**What the task requires**:
Set down exactly the lines from the one containing "Viewport: 655px width, 368px height." to the final line of the records below, with every picture omitted.

**Supplied information**:
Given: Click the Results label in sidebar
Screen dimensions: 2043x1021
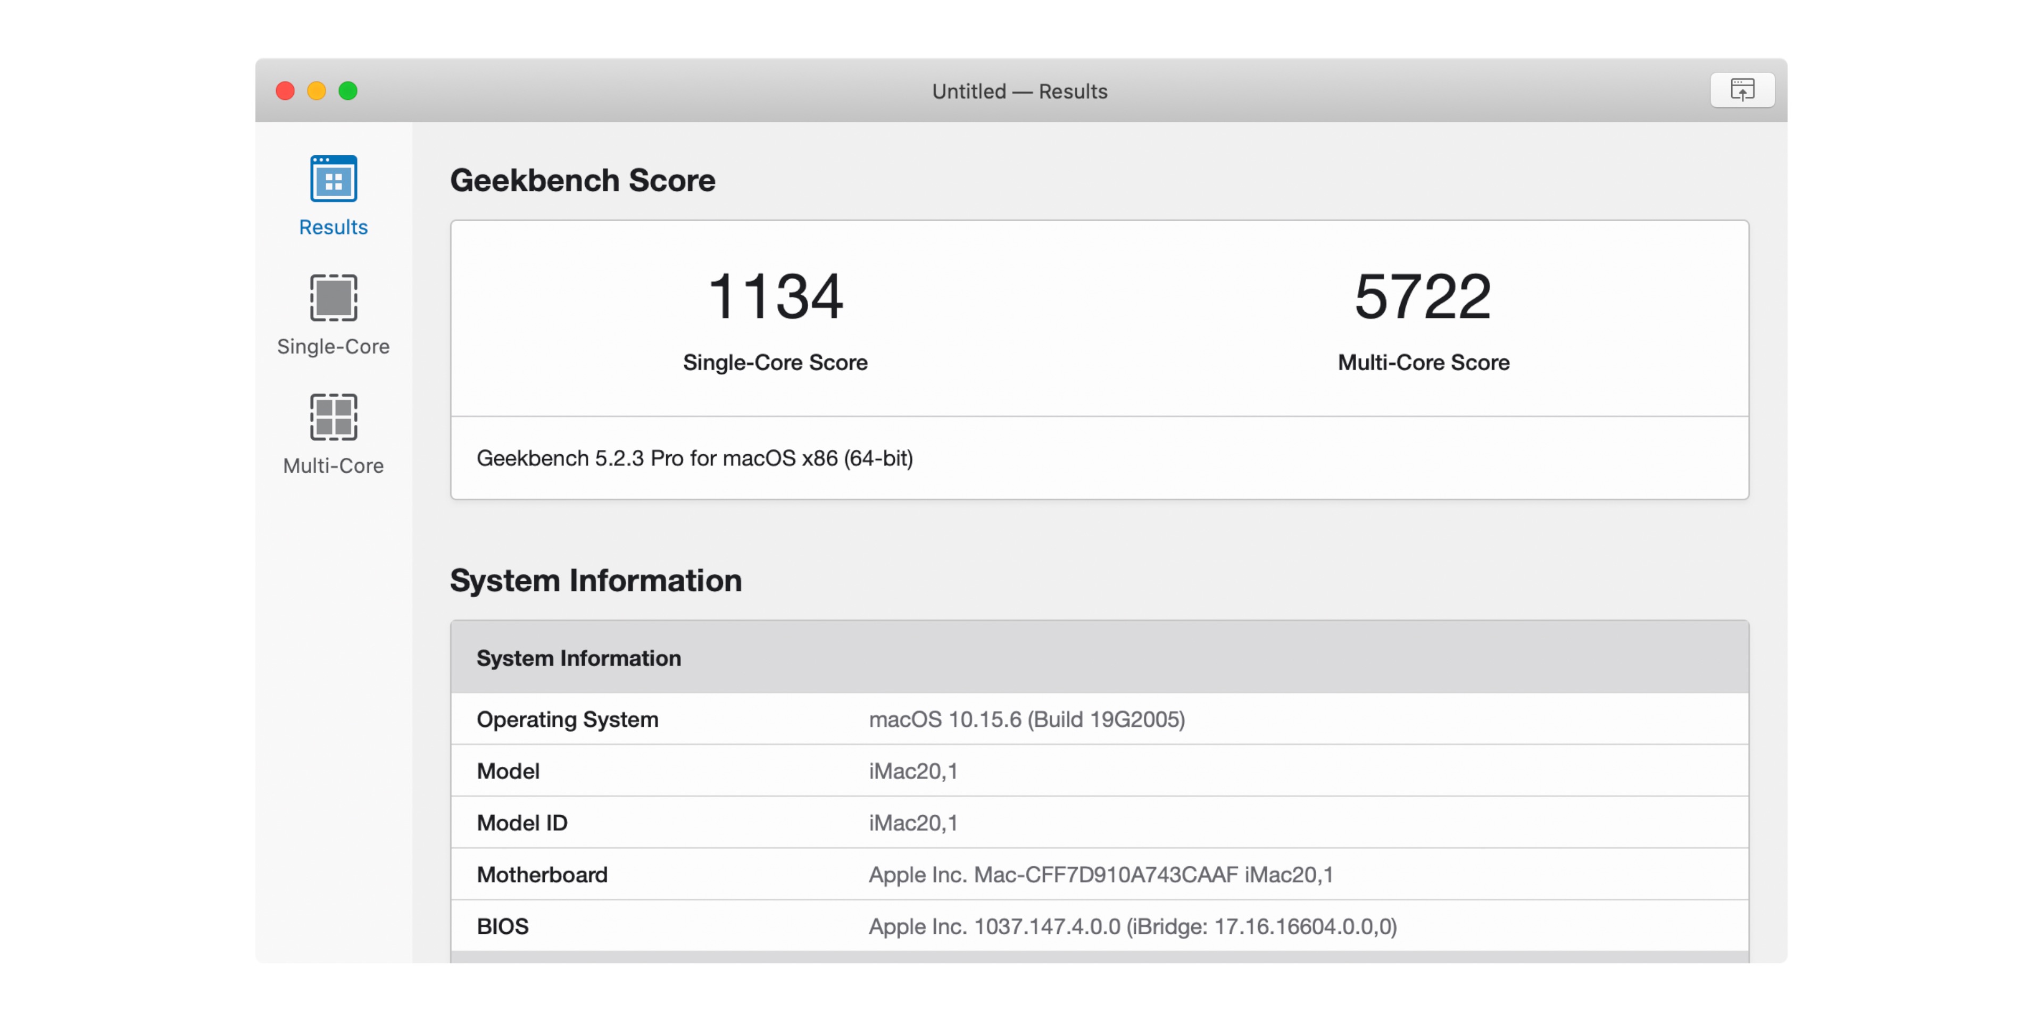Looking at the screenshot, I should (x=333, y=228).
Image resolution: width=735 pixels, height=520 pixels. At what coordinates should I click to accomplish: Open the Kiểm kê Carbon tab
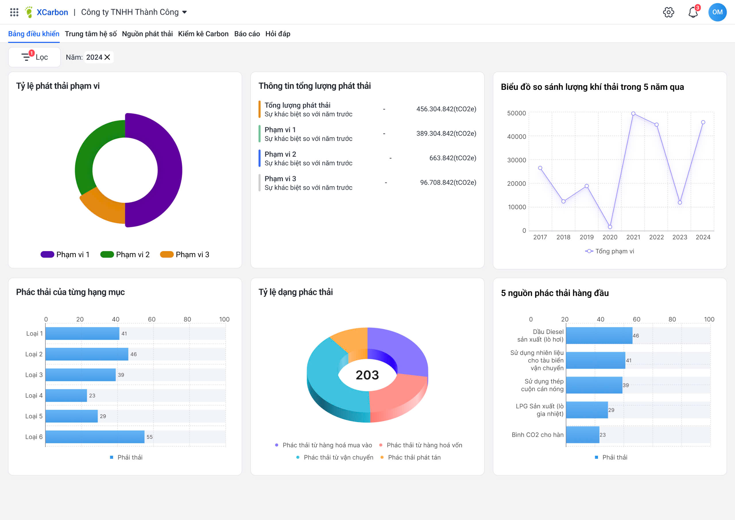203,34
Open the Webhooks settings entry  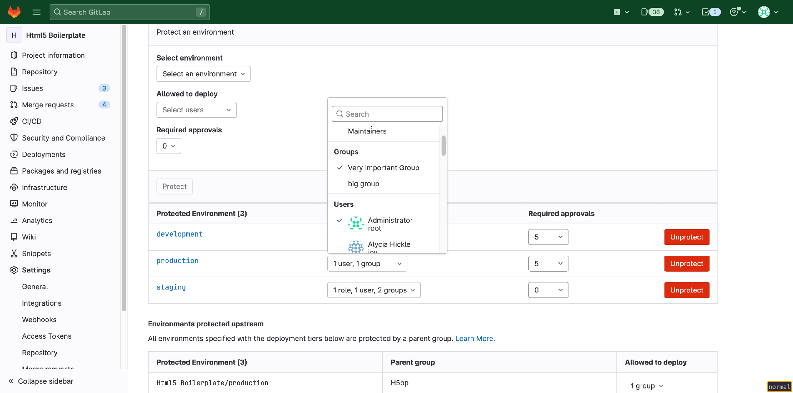pyautogui.click(x=39, y=320)
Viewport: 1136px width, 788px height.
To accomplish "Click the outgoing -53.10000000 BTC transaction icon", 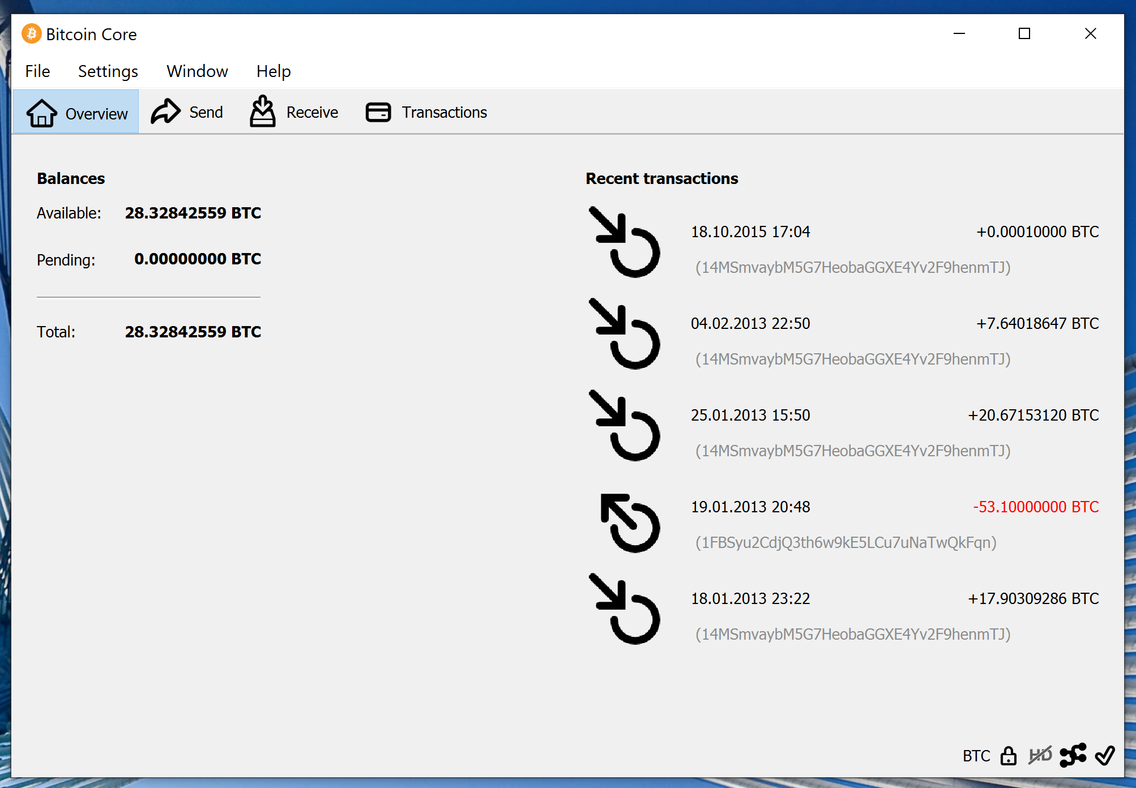I will point(628,523).
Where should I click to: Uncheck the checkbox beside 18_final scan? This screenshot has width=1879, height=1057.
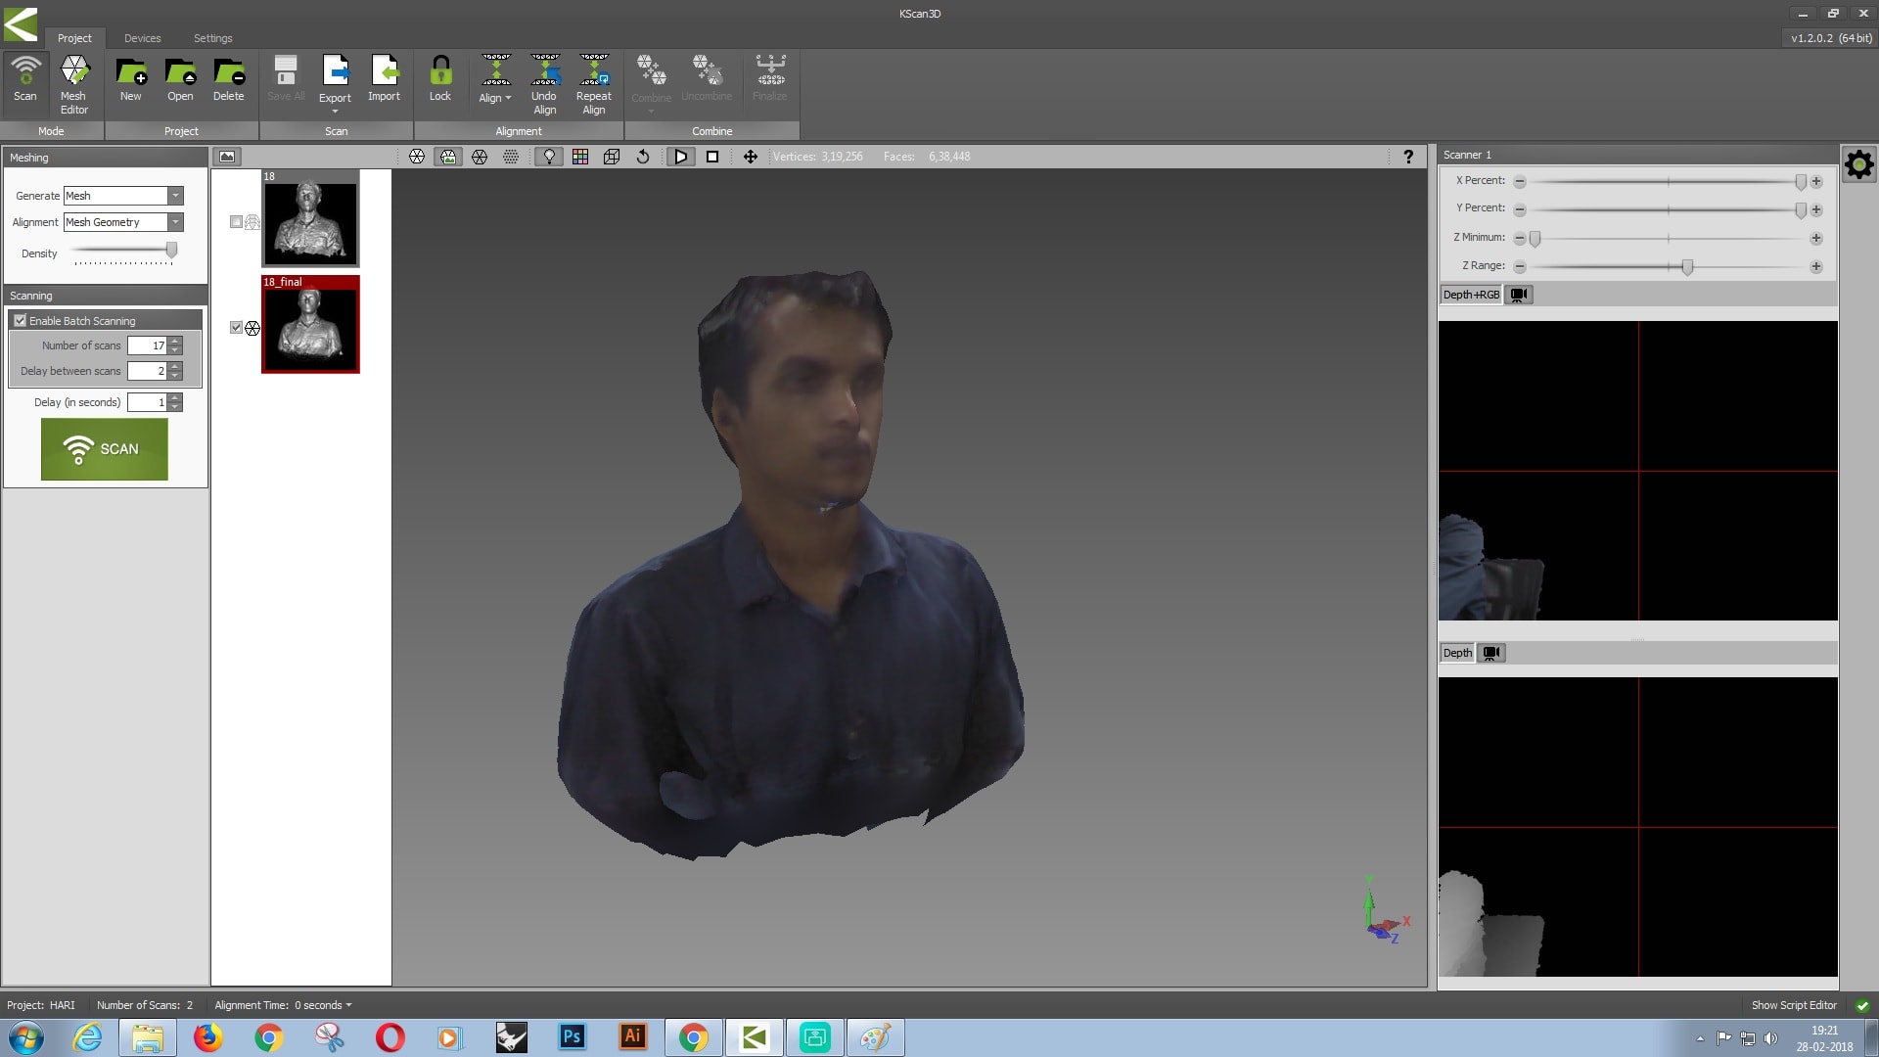(236, 328)
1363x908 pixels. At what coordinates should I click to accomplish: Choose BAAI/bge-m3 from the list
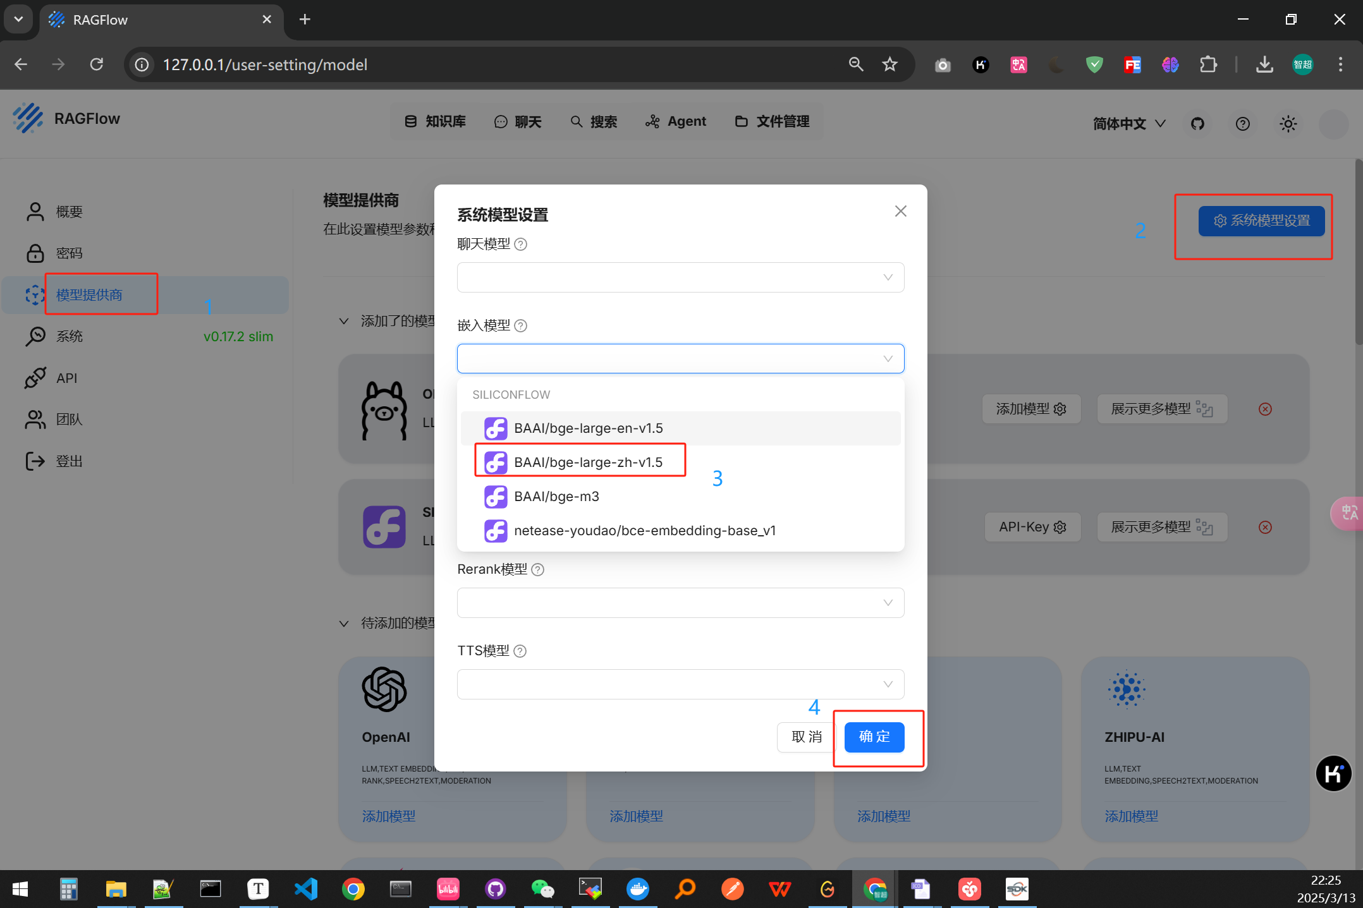point(556,497)
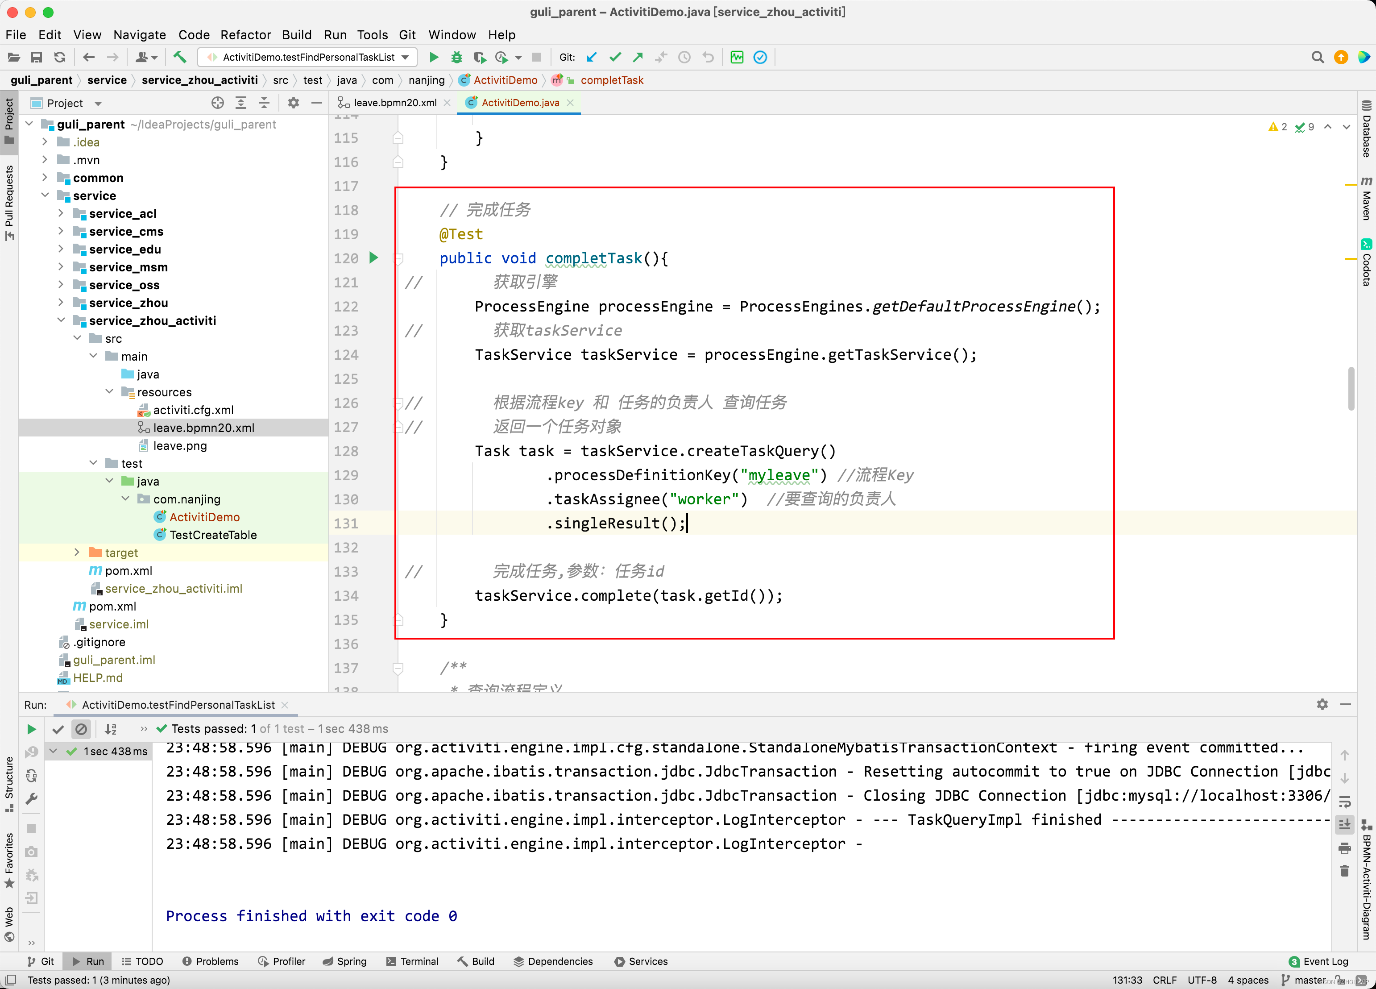Viewport: 1376px width, 989px height.
Task: Click Select Opened File crosshair icon
Action: pyautogui.click(x=217, y=103)
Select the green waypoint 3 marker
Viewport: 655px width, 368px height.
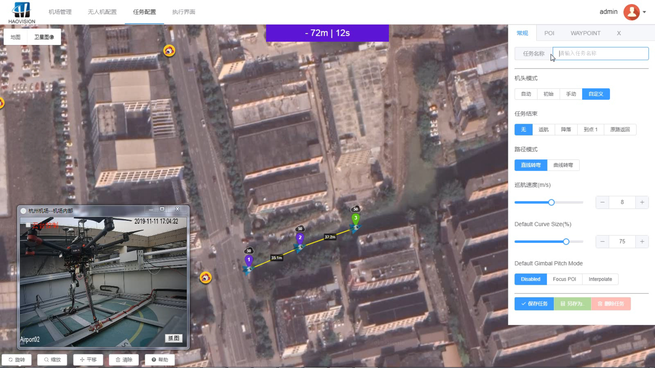(x=355, y=218)
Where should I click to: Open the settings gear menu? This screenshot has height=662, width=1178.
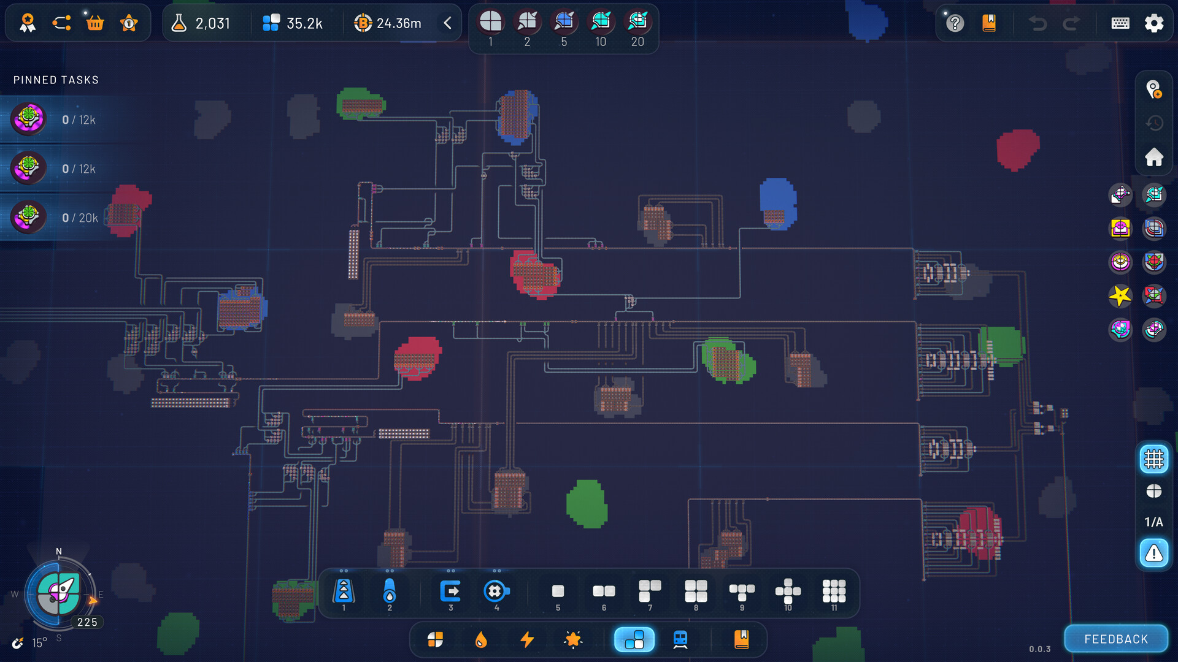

**Exercise output**:
Viewport: 655px width, 368px height.
(x=355, y=218)
Where should I click to: Open the settings gear menu? This screenshot has height=662, width=1178.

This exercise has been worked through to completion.